Packet Processing Lab
======================

Open BIG-IP TMSH and TCPDump session
------------------------------------

In this task, you will open two SSH sessions to the BIG-IP. One for TMSH
commands and the other for a tcpdump of the client-side network.

Open a terminal window (window1) from the shortcut bar at the
bottom of the jumpbox.

.. code-block:: bash

   ssh root@10.1.1.4
   password: f5UDFrocks!

Use tcpdump to monitor traffic from the client (10.1.10.6) destined to
**ftp\_vs** (10.1.10.100)

.. code-block:: bash

   tcpdump -nni client_vlan host 10.1.10.6 and 10.1.10.100

Open another terminal window (window2) and use **tmsh** to display the
connection table.

.. code-block:: bash

   ssh root@10.1.1.4
   tmsh

At the TMOS prompt **(tmos)#**

.. admonition:: TMSH
   
   show sys connection type any

Do you see any connections from the jumpbox 10.1.1.6 to 10.1.1.245:22 in the connection table?

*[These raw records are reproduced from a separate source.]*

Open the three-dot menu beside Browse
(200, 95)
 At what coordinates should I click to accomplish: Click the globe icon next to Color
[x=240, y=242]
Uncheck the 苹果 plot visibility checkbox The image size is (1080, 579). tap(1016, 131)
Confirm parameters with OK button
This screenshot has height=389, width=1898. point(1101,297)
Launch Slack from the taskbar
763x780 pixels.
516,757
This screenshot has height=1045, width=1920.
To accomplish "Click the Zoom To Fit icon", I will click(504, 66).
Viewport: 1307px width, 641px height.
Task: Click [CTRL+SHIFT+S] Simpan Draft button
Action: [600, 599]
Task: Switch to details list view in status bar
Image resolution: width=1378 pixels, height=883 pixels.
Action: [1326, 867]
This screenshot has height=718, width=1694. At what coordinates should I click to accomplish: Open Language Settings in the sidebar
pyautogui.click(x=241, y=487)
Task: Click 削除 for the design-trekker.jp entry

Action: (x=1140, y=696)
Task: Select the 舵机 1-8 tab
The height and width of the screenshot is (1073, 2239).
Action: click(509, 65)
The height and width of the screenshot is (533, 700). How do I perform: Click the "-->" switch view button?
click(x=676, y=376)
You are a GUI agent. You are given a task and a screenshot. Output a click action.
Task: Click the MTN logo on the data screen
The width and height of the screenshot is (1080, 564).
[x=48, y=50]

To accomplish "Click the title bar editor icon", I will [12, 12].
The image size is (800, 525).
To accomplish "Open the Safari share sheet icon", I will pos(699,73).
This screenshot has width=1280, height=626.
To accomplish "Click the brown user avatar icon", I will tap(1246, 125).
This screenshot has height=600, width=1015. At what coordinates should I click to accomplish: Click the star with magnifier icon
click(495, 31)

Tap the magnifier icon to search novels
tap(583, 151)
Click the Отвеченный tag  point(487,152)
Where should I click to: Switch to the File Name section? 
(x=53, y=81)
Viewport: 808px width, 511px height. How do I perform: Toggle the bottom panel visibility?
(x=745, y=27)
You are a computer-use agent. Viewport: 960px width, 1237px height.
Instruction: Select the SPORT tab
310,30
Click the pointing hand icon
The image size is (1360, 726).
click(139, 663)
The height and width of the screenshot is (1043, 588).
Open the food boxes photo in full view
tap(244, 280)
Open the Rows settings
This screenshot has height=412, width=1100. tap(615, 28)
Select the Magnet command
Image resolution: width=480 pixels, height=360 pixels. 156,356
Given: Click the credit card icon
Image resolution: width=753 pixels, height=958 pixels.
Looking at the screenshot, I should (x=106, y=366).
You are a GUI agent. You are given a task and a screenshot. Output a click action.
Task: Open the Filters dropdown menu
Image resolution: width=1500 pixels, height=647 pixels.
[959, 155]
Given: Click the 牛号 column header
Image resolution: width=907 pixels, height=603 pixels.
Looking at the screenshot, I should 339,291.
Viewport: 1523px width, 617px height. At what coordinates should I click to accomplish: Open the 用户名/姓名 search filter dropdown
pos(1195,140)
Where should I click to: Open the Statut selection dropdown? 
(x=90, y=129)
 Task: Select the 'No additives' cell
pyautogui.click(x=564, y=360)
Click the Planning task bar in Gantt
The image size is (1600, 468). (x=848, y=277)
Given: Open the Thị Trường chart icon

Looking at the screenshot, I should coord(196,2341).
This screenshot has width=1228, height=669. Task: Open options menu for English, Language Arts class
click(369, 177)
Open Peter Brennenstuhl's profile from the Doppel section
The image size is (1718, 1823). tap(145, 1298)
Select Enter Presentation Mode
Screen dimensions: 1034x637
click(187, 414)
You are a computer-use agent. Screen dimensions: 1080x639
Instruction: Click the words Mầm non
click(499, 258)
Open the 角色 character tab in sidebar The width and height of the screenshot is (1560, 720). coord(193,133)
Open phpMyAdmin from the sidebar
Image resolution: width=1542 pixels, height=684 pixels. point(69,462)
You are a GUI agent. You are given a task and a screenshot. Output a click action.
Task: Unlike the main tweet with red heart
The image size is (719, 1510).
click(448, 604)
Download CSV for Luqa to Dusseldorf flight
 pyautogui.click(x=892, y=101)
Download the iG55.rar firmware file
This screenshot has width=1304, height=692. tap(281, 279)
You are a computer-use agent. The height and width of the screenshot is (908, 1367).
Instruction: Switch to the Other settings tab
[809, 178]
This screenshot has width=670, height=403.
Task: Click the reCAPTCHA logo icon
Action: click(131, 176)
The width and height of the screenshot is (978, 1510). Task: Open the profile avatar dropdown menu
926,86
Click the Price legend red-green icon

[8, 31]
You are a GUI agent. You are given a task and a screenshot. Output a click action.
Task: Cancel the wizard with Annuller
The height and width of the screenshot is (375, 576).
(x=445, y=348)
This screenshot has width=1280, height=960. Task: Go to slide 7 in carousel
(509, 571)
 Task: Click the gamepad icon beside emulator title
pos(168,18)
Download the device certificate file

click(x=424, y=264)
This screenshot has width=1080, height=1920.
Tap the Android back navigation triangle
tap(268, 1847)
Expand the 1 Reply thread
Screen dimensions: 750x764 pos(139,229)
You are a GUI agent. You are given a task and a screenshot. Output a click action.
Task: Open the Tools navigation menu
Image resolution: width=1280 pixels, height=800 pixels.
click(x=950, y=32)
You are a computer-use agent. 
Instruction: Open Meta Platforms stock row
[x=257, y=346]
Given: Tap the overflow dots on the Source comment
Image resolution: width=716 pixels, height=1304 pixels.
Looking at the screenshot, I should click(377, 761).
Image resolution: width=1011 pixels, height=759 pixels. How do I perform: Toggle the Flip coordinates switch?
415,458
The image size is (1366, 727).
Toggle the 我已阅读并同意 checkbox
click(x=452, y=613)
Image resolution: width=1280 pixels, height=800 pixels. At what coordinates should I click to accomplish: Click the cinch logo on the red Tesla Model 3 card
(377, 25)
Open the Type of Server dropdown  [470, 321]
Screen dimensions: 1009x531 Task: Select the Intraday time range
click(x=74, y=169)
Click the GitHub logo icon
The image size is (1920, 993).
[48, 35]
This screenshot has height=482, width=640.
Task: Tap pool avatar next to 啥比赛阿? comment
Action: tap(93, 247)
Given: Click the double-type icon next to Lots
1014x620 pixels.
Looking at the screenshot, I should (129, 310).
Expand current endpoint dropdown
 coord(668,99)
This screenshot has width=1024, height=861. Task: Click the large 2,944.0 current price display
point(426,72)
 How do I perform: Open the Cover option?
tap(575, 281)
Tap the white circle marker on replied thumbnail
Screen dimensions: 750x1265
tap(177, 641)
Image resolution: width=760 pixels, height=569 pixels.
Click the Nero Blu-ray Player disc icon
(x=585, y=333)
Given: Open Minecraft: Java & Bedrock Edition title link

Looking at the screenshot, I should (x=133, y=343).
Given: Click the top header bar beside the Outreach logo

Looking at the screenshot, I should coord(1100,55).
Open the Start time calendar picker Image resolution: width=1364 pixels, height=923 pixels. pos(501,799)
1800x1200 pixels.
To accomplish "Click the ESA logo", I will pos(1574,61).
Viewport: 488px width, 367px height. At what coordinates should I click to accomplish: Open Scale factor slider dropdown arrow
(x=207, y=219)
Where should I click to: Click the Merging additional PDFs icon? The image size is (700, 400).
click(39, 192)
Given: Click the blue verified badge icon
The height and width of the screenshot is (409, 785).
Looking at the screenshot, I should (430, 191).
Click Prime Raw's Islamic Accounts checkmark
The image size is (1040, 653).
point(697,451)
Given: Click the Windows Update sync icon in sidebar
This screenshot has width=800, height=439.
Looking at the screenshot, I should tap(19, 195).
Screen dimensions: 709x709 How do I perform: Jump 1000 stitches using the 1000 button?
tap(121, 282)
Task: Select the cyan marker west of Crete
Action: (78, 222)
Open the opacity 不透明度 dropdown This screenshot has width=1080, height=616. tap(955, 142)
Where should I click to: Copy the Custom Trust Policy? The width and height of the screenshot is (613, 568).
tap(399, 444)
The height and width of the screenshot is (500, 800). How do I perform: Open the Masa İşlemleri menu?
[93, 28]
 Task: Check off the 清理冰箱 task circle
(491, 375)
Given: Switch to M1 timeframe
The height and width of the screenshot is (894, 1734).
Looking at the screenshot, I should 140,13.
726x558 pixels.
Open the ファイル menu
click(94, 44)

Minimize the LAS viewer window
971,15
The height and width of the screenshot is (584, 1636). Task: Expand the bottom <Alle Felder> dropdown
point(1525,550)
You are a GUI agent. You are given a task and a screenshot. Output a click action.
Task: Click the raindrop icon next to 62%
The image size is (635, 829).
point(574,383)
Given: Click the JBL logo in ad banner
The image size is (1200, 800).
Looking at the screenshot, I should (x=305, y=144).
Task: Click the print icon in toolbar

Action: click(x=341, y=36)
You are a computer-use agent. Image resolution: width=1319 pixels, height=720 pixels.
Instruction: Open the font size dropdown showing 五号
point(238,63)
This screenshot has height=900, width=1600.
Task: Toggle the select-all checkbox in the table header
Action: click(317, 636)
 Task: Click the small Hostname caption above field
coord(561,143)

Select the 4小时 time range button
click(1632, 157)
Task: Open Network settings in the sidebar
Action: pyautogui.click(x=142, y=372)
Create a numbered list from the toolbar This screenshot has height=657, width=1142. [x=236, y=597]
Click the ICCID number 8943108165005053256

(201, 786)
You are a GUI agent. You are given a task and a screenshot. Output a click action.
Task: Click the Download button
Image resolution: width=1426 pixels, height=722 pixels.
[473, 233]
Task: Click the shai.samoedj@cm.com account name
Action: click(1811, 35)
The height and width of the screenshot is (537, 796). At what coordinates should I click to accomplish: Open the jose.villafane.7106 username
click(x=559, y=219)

*Q1. Why are the ssh management sessions to 10.1.1.4 not displayed in connection
table?*

Establish ftp connection
------------------------

In this task you will open a third terminal window and establish an FTP
session through the **ftp\_vs** virtual server. With the connection
remaining open you will view the results in window1 (tcpdump) and
window2 (tmsh).

Open a third command/terminal window (window3).

.. code-block:: bash

   ftp 10.1.10.100

In the first terminal window ( window1) you should see something similar to the tcpdump captured
below.

.. image:: /_static/201L/201ex211t2a-tcpdump.png

*Q2. In the tcpdump above, what is client IP address and port and the
server IP address port?*

In window2 (tmsh) run the **show sys conn** again, but strain out the
noise of other connections (mirrored and selfIP) by just looking at
connections from your jumpbox.

.. code-block:: bash

   show sys conn cs-client-addr 10.1.10.6

The connection table on window2 will show the client-side and
server-side connection similar to below:

.. image:: /_static/201L/201ex211t2b-shsysconn.png

*Q3. What is source ip and port as seen by ftp server in the example
above?*

*Q4. What happened to the original client IP address and where did
10.1.20.249 come from?*

.. HINT::
   You will have to review the configuration of **ftp\_vs** to  determine the answer to question 3.